Duquesne University students and faculty now volunteer through the Pittsburgh Volunteer Income Tax Assistance program, offering free tax help to families earning $69,000 or less. In 2024 alone, they logged 800 volunteer hours, completed over 400 tax returns, and helped clients receive more than $700,000 in refunds.

The program works through a credit-bearing course taught by Yurko, now an associate professor at Duquesne's business school. Students earn IRS certification, then work weekly shifts at community sites across Pittsburgh, preparing real tax returns for real families.

For students like Emilia Koleva, a senior accounting major who volunteered for two tax seasons, the experience goes far beyond textbook learning. She passed the advanced preparer exam in her second year and discovered skills she didn't know she needed.

"Working with clients definitely showed me that there's an element of technical work and communication skills that you need to have when you're an accountant," Koleva said. She learned when to ask for help, when to trust herself, and how to double-check her work with real money on the line.

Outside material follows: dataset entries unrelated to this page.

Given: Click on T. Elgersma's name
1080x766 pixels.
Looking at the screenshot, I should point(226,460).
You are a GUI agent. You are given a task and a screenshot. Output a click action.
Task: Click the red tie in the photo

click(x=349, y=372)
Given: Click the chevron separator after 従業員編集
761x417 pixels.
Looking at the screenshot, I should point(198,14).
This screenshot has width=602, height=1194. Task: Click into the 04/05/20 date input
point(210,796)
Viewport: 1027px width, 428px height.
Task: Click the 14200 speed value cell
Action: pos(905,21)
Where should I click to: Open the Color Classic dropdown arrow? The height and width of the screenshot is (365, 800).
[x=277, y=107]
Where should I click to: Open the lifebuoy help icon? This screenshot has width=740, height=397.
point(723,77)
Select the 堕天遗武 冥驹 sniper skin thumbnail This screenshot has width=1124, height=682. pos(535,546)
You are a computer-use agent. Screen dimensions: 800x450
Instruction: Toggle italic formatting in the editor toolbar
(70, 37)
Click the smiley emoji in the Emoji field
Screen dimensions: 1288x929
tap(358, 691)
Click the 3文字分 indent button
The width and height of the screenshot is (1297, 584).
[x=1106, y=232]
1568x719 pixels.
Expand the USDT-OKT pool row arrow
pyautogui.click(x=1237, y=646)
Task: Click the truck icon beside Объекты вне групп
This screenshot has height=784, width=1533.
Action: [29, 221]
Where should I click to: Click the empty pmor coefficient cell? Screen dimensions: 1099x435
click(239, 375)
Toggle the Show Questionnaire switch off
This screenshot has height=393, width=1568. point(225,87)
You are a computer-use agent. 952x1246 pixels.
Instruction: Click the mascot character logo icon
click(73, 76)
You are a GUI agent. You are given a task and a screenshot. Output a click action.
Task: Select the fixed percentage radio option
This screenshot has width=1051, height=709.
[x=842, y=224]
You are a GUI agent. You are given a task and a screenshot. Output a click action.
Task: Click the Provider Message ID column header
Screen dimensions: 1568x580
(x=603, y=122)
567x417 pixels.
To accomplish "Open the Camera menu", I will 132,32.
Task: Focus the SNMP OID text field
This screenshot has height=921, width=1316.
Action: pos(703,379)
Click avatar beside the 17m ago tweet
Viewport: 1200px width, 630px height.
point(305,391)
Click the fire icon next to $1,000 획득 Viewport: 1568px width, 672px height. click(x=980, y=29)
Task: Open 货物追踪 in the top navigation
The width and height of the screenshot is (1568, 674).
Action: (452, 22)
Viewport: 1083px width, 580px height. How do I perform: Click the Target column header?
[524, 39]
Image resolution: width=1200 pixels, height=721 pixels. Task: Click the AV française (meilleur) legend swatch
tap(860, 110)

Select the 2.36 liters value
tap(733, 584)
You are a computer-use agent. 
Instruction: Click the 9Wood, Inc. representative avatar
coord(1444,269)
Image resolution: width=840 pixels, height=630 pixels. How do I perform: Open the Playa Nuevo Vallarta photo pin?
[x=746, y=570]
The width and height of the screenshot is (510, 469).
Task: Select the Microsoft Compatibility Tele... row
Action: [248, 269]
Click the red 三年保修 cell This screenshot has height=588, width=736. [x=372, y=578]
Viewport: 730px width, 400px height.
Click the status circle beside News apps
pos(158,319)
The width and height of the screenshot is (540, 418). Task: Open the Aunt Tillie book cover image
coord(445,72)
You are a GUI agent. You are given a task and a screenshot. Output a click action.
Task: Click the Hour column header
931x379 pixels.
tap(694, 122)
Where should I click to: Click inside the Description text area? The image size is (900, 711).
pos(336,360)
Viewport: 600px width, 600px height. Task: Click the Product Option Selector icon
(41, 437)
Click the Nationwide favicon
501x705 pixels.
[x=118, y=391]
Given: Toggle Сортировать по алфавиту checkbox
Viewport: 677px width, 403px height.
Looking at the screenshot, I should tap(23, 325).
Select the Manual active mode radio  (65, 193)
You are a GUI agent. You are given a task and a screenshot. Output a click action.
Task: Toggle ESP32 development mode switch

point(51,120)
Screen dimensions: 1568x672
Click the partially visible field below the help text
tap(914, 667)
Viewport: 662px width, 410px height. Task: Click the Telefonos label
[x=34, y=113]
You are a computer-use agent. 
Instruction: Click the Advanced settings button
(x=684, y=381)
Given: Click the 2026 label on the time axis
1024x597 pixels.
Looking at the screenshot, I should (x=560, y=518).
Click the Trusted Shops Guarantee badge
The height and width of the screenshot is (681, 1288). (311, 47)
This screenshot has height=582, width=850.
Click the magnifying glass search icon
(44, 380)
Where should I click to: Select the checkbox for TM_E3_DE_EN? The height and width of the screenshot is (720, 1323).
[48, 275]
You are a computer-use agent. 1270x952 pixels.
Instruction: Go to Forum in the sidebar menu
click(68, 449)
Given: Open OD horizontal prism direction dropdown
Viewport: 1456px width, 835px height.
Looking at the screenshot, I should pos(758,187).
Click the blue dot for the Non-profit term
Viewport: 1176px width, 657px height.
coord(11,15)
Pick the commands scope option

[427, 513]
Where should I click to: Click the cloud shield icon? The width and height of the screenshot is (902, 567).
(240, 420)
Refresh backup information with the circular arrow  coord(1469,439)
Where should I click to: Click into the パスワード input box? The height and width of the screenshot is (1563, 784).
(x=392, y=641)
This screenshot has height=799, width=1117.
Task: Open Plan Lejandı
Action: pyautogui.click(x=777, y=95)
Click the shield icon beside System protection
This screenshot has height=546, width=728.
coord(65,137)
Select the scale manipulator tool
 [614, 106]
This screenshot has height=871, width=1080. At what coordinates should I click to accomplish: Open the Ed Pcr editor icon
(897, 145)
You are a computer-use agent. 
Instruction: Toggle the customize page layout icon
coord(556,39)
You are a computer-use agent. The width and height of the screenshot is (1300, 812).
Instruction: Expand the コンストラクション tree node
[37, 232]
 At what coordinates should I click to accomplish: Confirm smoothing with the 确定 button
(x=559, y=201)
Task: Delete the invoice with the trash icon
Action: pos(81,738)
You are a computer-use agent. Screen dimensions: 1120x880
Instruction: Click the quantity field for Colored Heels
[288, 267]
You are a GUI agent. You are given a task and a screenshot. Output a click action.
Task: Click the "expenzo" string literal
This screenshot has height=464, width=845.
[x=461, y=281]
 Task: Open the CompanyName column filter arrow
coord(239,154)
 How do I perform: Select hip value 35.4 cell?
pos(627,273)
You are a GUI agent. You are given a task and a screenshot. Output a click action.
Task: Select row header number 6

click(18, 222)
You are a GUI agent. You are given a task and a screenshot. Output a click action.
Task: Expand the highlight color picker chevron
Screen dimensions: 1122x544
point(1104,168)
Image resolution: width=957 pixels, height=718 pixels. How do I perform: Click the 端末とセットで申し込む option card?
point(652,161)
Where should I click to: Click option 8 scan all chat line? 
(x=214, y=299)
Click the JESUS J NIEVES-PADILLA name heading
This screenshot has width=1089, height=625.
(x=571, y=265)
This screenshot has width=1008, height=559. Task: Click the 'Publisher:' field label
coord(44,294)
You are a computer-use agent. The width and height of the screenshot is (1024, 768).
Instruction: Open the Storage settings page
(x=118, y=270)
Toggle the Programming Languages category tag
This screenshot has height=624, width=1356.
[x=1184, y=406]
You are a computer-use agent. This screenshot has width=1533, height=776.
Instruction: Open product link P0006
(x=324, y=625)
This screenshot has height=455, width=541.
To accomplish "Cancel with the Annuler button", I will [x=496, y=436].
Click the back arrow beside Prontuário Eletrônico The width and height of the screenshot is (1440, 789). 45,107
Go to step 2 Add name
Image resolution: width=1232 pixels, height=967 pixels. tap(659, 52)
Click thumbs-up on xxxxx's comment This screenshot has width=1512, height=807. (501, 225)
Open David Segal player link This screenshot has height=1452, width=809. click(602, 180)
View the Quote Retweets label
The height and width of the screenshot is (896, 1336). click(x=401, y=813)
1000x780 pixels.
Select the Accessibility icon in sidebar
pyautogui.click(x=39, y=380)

Duquesne Students Help 400 Families File Free Tax Returns

This year, students volunteer at five locations including Just Harvest South Side, Bedford Hope Center, and the Bhutanese Community Association of Pittsburgh in Brentwood. Each site serves families who might otherwise pay hundreds of dollars for tax preparation or miss out on refunds entirely.

Yurko believes the program matters more than ever because tax filing has become increasingly complex. Even simple returns now involve calculating credits, deductions, phase-ins and phase-outs that confuse many people. Plus, the shift to electronic filing and specialized software puts free preparation services out of reach for many low-income families.

The Ripple Effect

The impact extends far beyond the numbers. Yurko calls this "the best course I've taught" because students learn what it means to be fully human in their profession. They develop people skills, master tax law, and gain software expertise while sitting across the table from neighbors who genuinely need their help.

Not a single student has regretted taking the course, Yurko said. Many volunteer for three or four years, and some continue after graduation. Eighteen students participated in 2024, each one becoming stronger both as an accountant and as a person.

For families struggling to make ends meet, that $700,000 in refunds represents car repairs, medical bills paid, and breathing room in tight budgets. For students, it's the moment their education becomes something bigger than themselves.

The program operates under United Way of Southwestern Pennsylvania, part of a nationwide network of VITA sites that bridge the gap between complex tax codes and the people who need help navigating them. Every volunteer must pass certification exams and commit to weekly shifts throughout tax season, with all returns reviewed by supervisors before filing.

That $700,000 is headed back into Pittsburgh communities, one family at a time.